In a French community obsessed with country and western a teenage girl runs of with her Islamic boyfriend. In a haze of suspicious and xenophobia the girl’s father (François Damiens) fears the worst and embarks on fruitless trips across numerous countries with his son Kid (Finnegan Oldfield) in tow in search of the missing young woman. As the years pass Kid becomes disillusioned with the hunt and stay at home leaving his father to pursue his sister alone.
This first chapter of the film comes across as a decent thriller with a desperate father on the hunt for his daughter. I was expecting some conspiracy to be uncovered and for the father to come out victorious in a manner that would make Liam Neeson proud. This does not happen. Instead this section of the film comes to an abrupt end and we jump forward a few more years.

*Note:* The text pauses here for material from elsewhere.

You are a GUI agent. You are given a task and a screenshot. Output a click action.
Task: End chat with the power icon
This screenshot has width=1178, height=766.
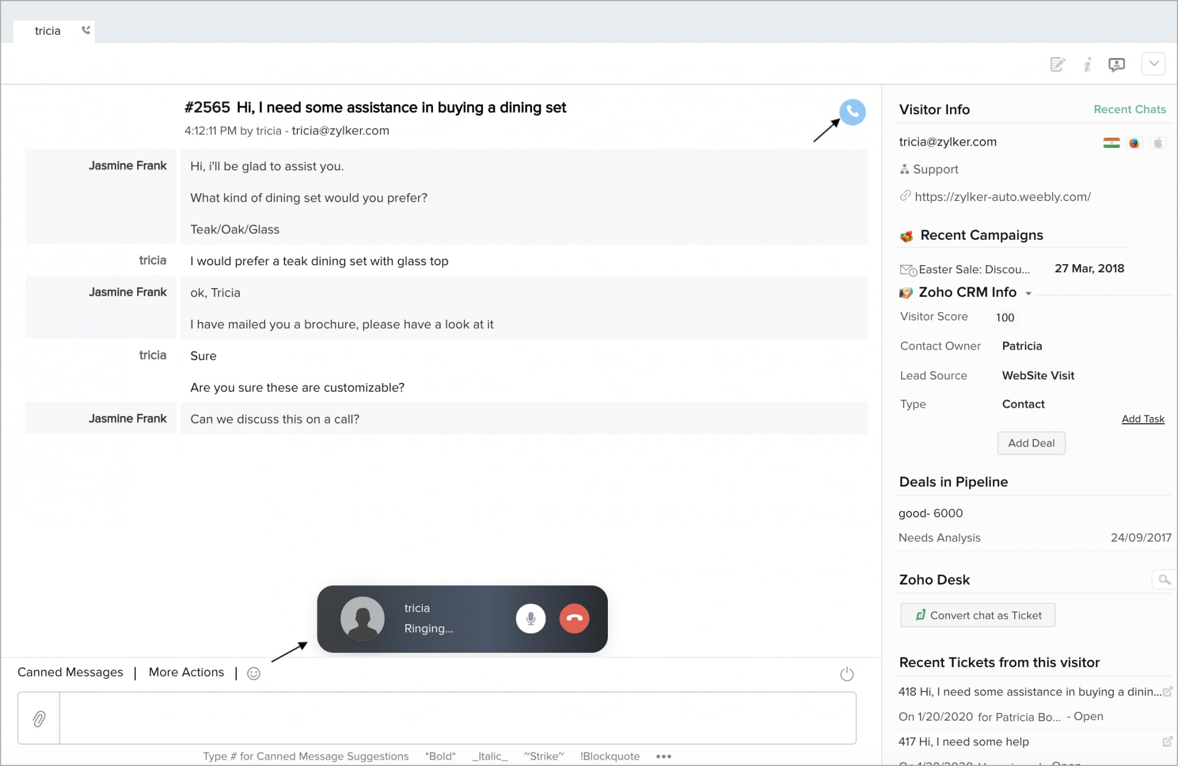coord(847,673)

Now our focus is on Kid who is working for what I assume was an aid agency in Asia. Here Kid quite literally stumbles across the path of John C. Reilly playing some kind of evangelical human trafficker. Naturally Reilly’s American wanderer thinks he might know where Kid’s sister might be and so the two embark on an adventure across the desert and into a rough urban landscape. After some dramatic moments we head back to France and jump forward a few years. Again.

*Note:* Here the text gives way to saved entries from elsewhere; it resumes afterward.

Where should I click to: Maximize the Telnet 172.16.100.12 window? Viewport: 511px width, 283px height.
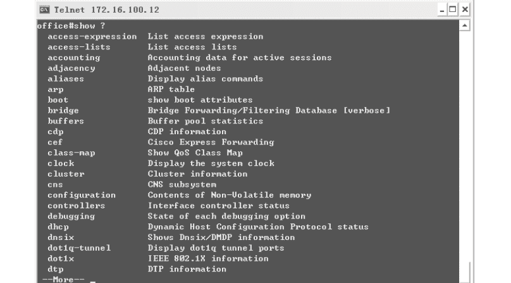point(453,10)
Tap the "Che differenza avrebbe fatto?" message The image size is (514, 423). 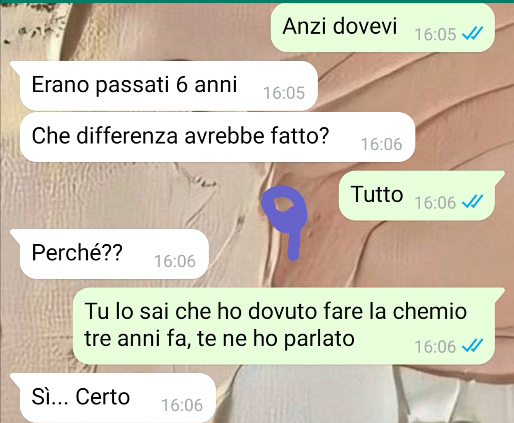click(217, 137)
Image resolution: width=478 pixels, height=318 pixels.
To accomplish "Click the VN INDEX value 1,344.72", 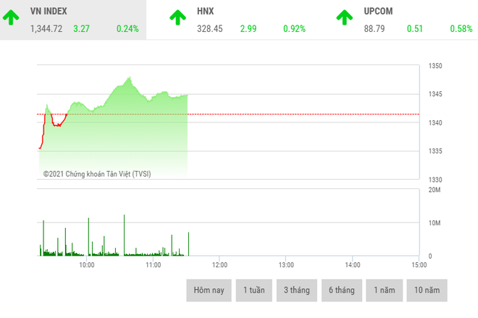I will click(x=46, y=29).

Having had the thriller and the action adventure Cowboys ends with a shorter chapter more along the lines of an emotional drama. One that neatly brings the story to a close and ties together loose threads in a neat, not necessarily satisfactory bow. With that the film is done. The plot of the film having chopped and changed numerous times we finally reach some sort of conclusion.

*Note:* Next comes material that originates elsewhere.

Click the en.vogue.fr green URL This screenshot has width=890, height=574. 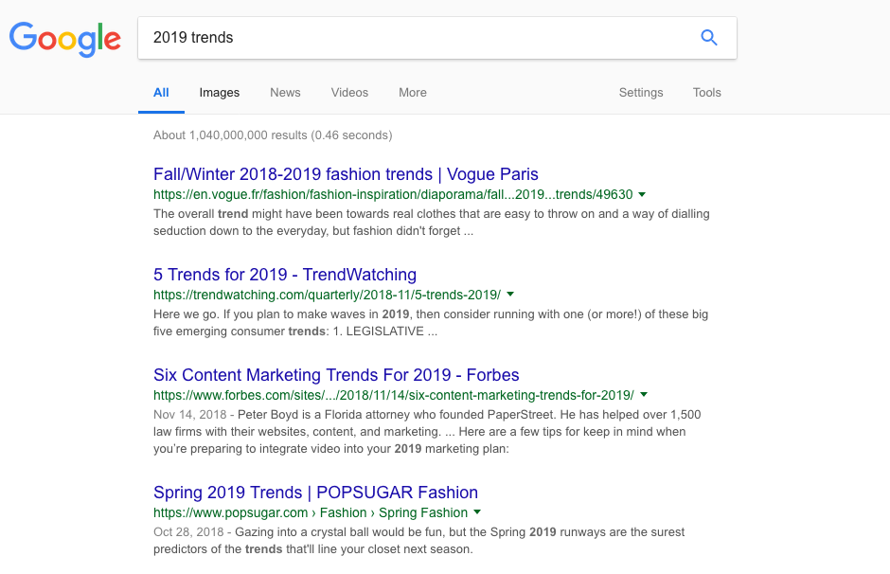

Each of the three chunks of the film are well made with tonally appropriate direction and fine acting but the three sections don’t sit well when sat flush against each other. The tone of the film kept changing which made for a jarring experience and no individual chapter got the proper resolution they deserved; as soon as something got interesting it would abruptly stop so we could move a few more years down the line.
Cowboys is by no means a terrible experience but is too uneven to be a great watch.
Cowboys screens the festival on the 15th and 16th October and tickets are still available online.
On a night out in Liverpool Kelly and Victor meet on the dance floor and are instantly drawn to each other. It is not long before their dancing in the nightclub moves to the bedroom and they spend an intensely passionate night together. It’s all very raw and real and as such the course of true love does not run smooth.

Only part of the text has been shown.